The Robert G. Quinn Award was established by Agilent Technologies in honor of Robert G. Quinn and his contribution to thousands of engineering students and his direct influence on the Agilent Higher Education Program. The award is presented to an individual for outstanding contribution in providing and promoting excellence in experimentation and laboratory instruction.

William Elgin Wickenden Award
Patrick T. Terenzini, professor and senior scientist at the Center for the Study of Higher Education at Pennsylvania State University, received the 2002 William Elgin Wickenden Award in recognition of his paper, “Collaborative Learning vs. Lecture/Discussion: Students' Reported Learning Gains,” which was published in the January 2001 issue of the Journal of Engineering Education.

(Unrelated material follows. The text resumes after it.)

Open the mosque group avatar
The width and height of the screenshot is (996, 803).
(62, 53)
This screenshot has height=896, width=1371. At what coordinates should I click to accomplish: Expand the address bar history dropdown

The William Elgin Wickenden Award, sponsored by the Journal of Engineering Education Editorial Review Board, is presented to the author of the best paper published in ASEE's Journal of Engineering Education (JEE), the scholarly archival journal for the Society. JEE's Editorial Review Board selects the best paper published during the previous January to October publication cycle.

Co-Authors: Alberto F. Cabrera, University of Wisconsin, Madison; Carol L. Colbeck, John M. Parente, and Stefani A. Bjorklund, Pennsylvania State University.